◆ Task ◆
Reproduce only the lines below from the line containing "Task: Open the Videos results tab" to the line containing "You are a computer-use", exactly as written, with both end lines kept. Omit the pictures.

== Raw data

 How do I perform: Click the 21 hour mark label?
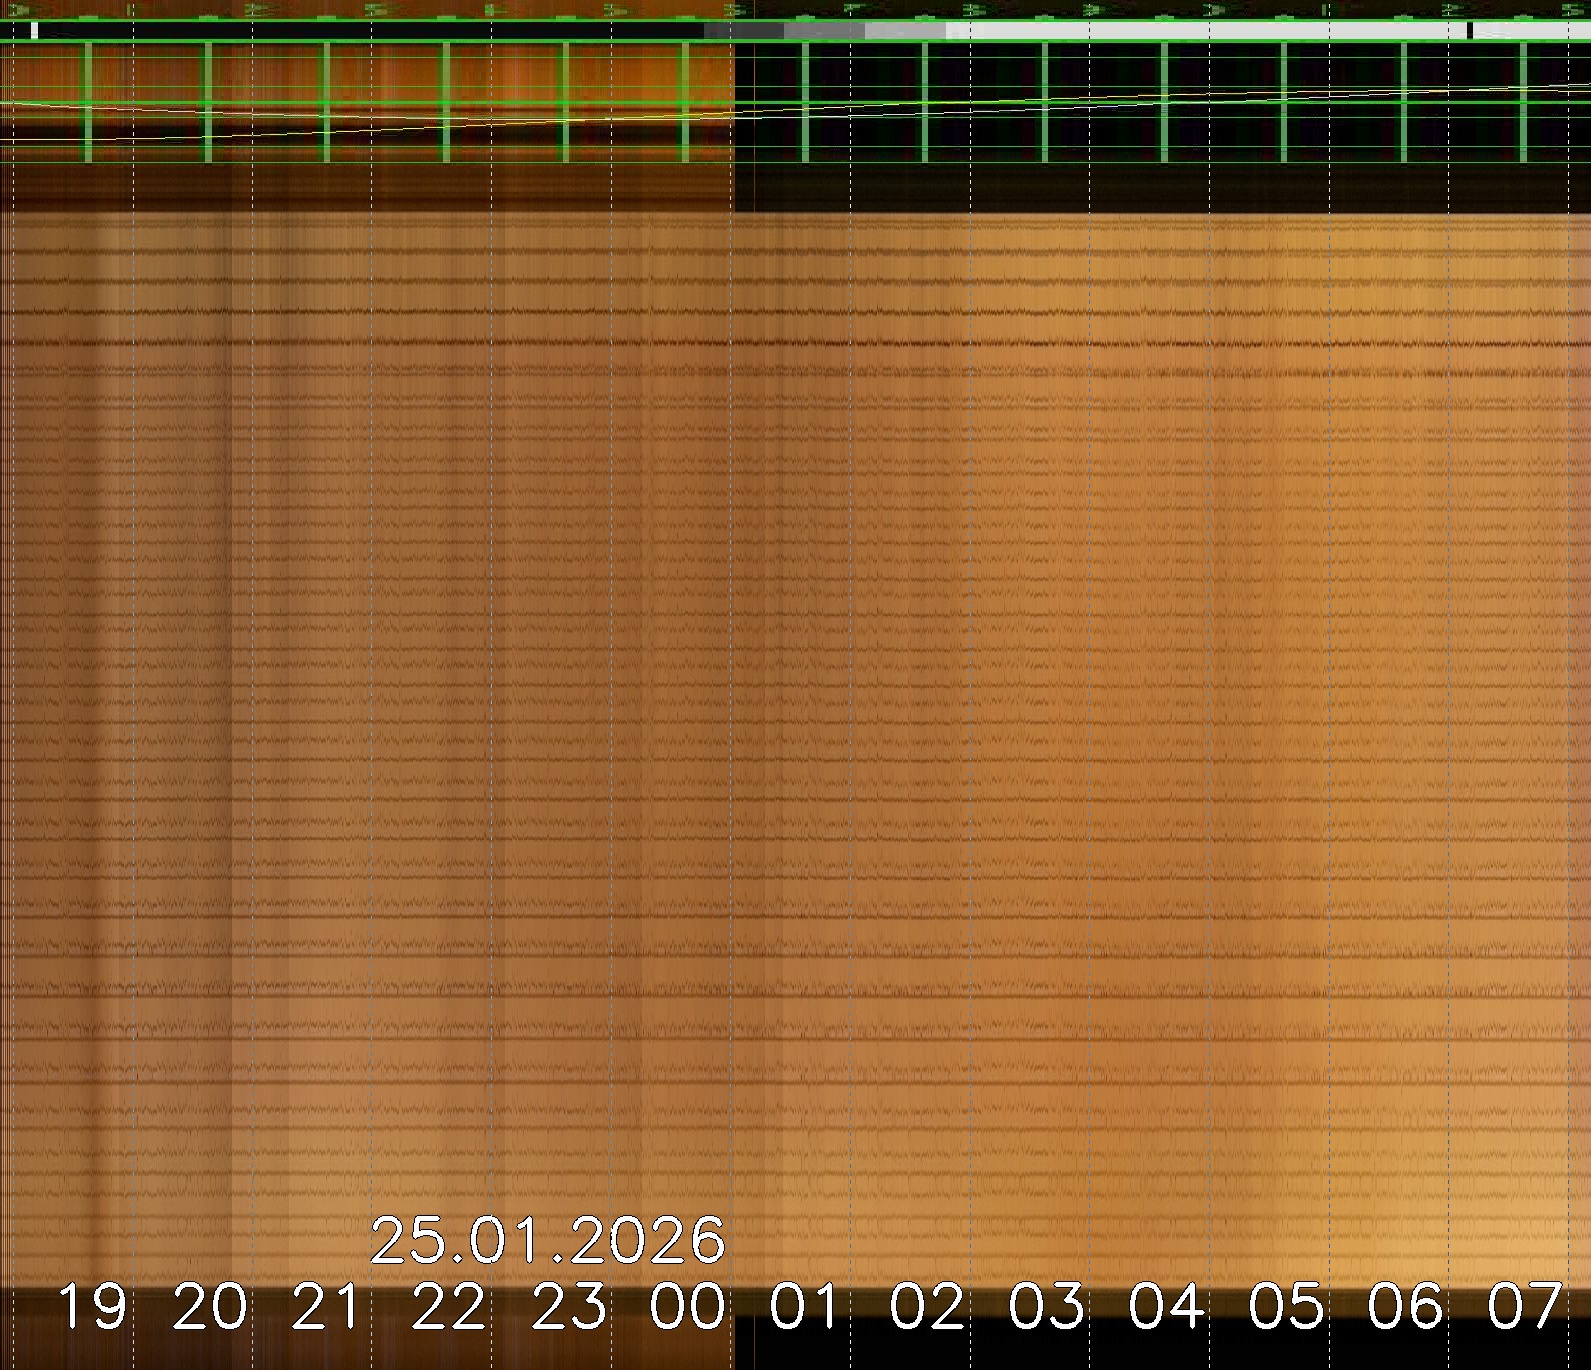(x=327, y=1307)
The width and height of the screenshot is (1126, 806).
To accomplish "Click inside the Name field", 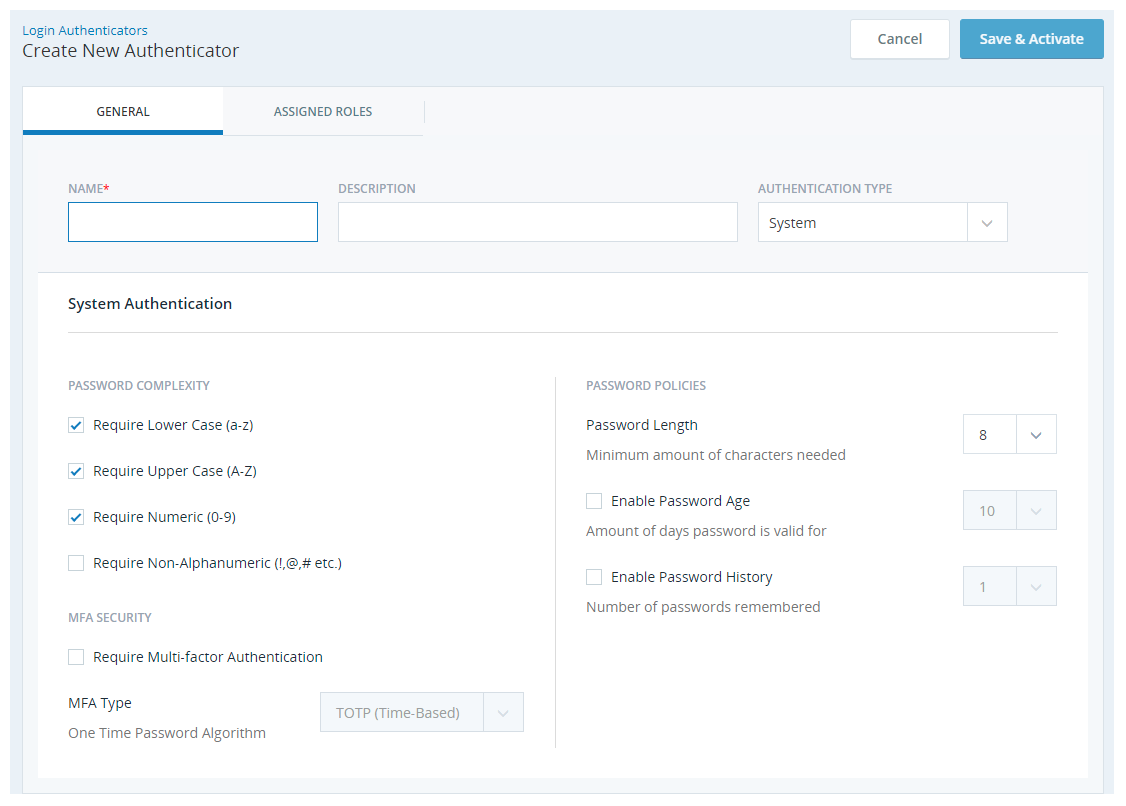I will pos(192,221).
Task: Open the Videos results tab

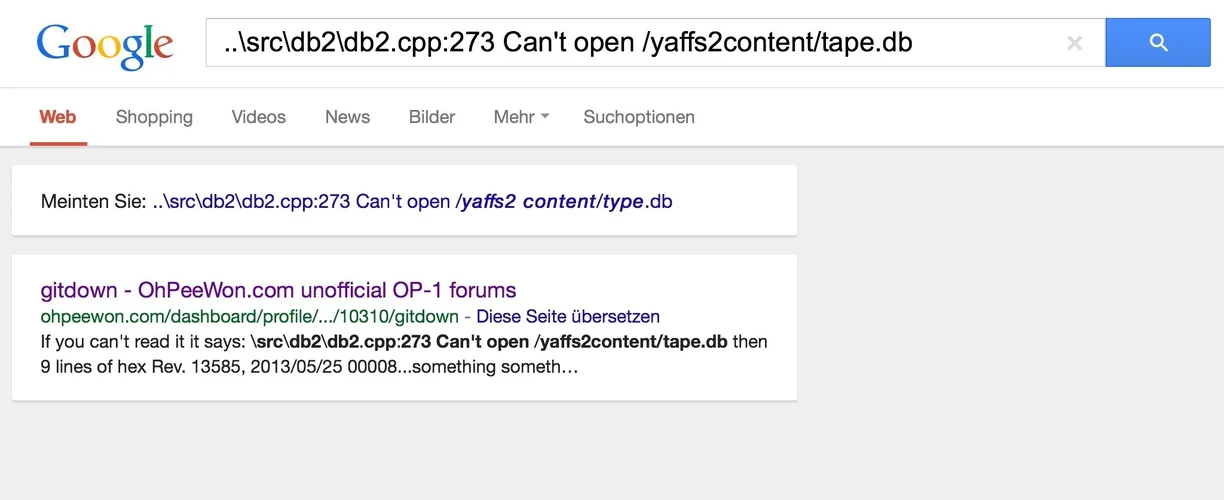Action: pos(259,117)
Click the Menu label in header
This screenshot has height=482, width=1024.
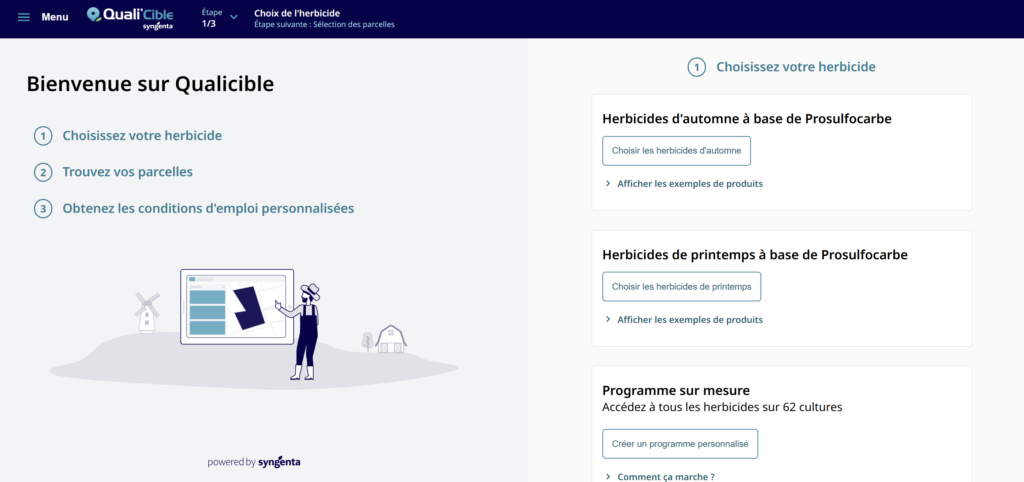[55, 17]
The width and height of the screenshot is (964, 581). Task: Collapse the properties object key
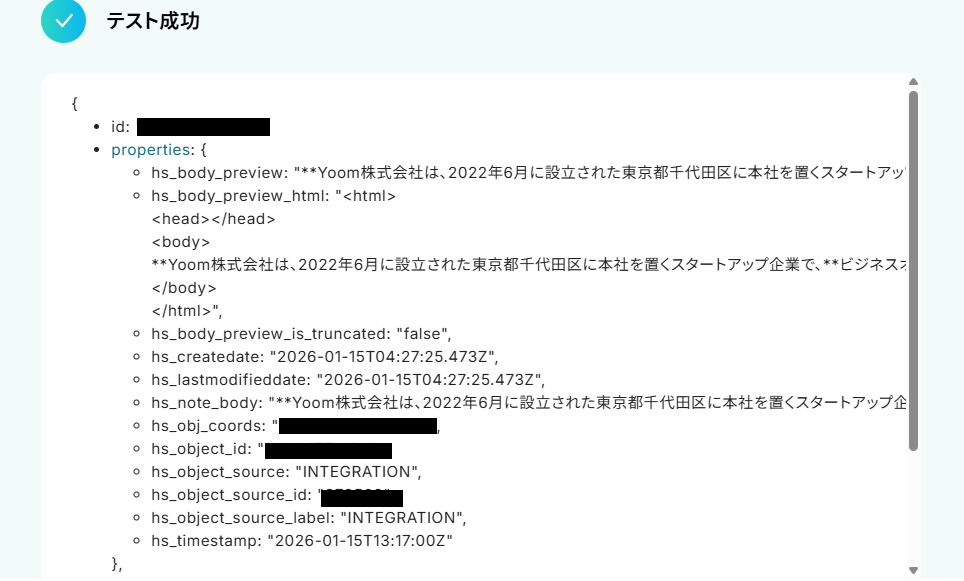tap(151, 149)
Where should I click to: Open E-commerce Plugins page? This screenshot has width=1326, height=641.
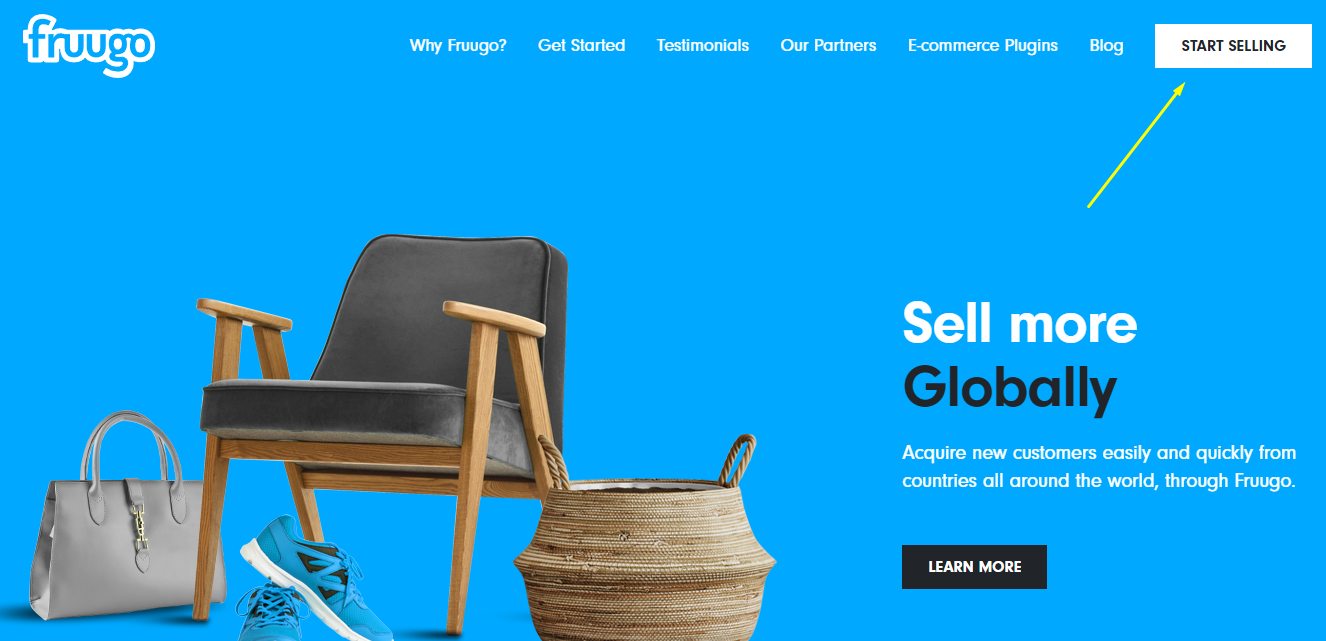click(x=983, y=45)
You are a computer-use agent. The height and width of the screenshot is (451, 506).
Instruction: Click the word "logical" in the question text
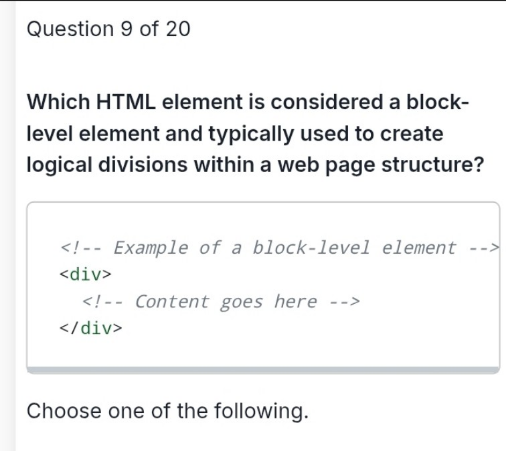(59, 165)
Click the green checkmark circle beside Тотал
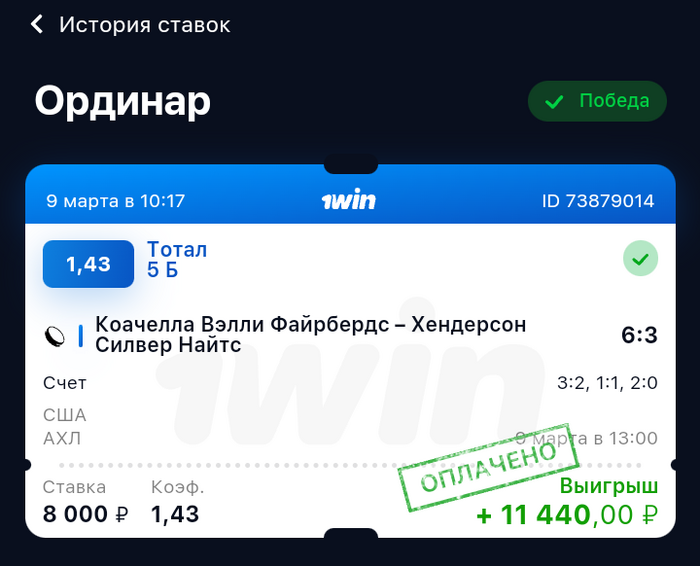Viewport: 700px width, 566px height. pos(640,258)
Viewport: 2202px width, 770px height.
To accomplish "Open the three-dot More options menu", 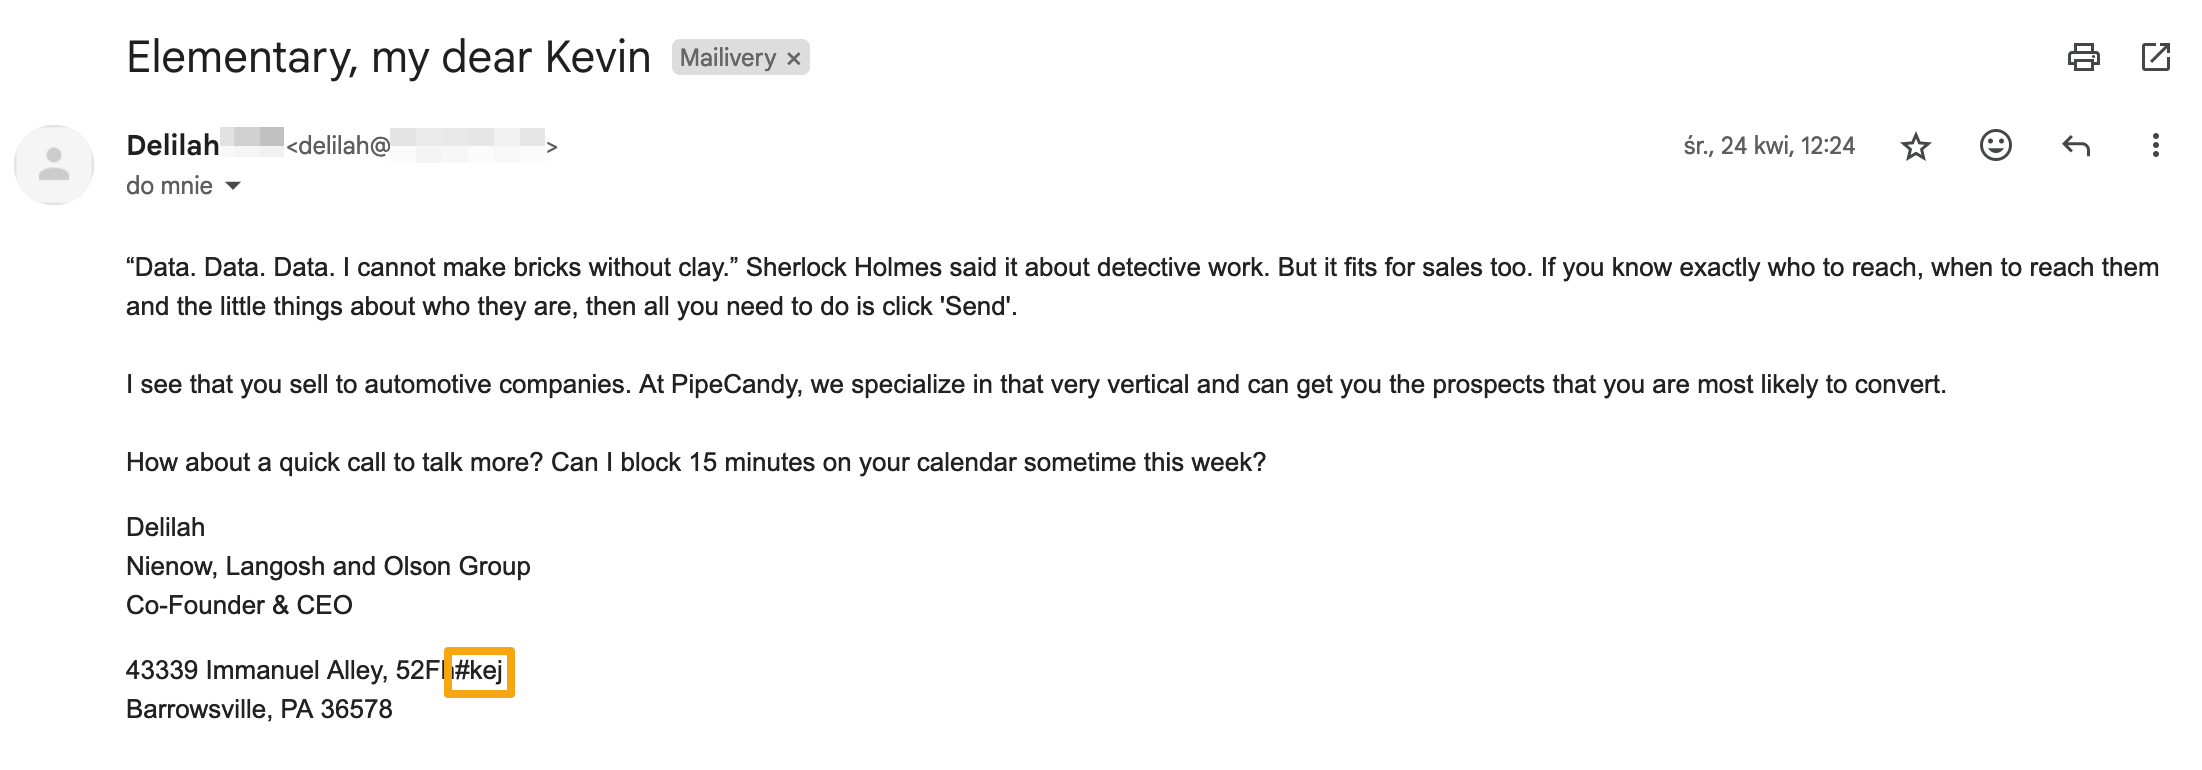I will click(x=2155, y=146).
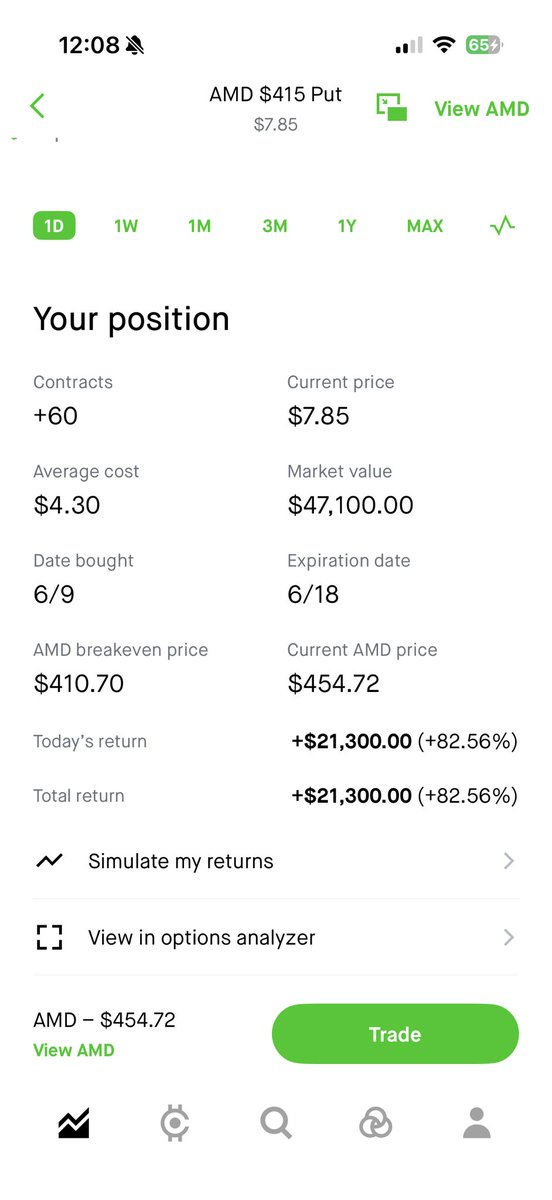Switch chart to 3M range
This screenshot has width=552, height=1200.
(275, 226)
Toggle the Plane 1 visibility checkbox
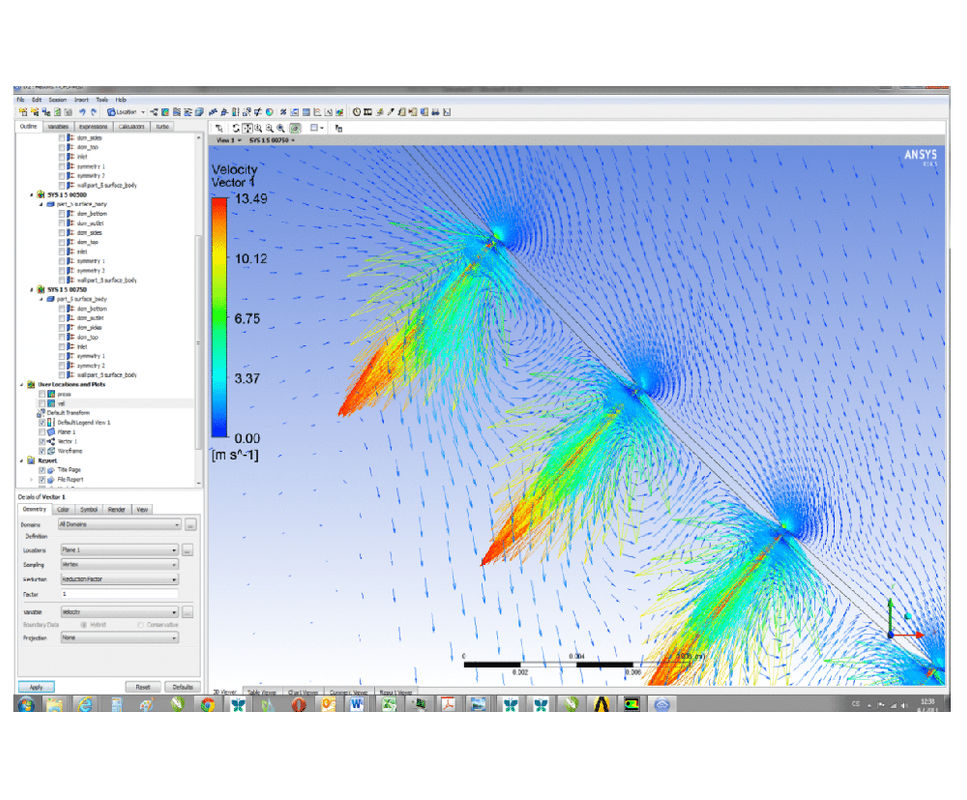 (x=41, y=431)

====

◆ Result ◆
Task: Open the Videos results tab

Action: pos(259,117)
Click the Menu label in header
This screenshot has height=482, width=1024.
[55, 17]
The width and height of the screenshot is (964, 581). Task: Collapse the properties object key
tap(151, 149)
Where should I click to: Open E-commerce Plugins page? This screenshot has width=1326, height=641.
click(x=983, y=45)
You are a computer-use agent. The height and width of the screenshot is (451, 506).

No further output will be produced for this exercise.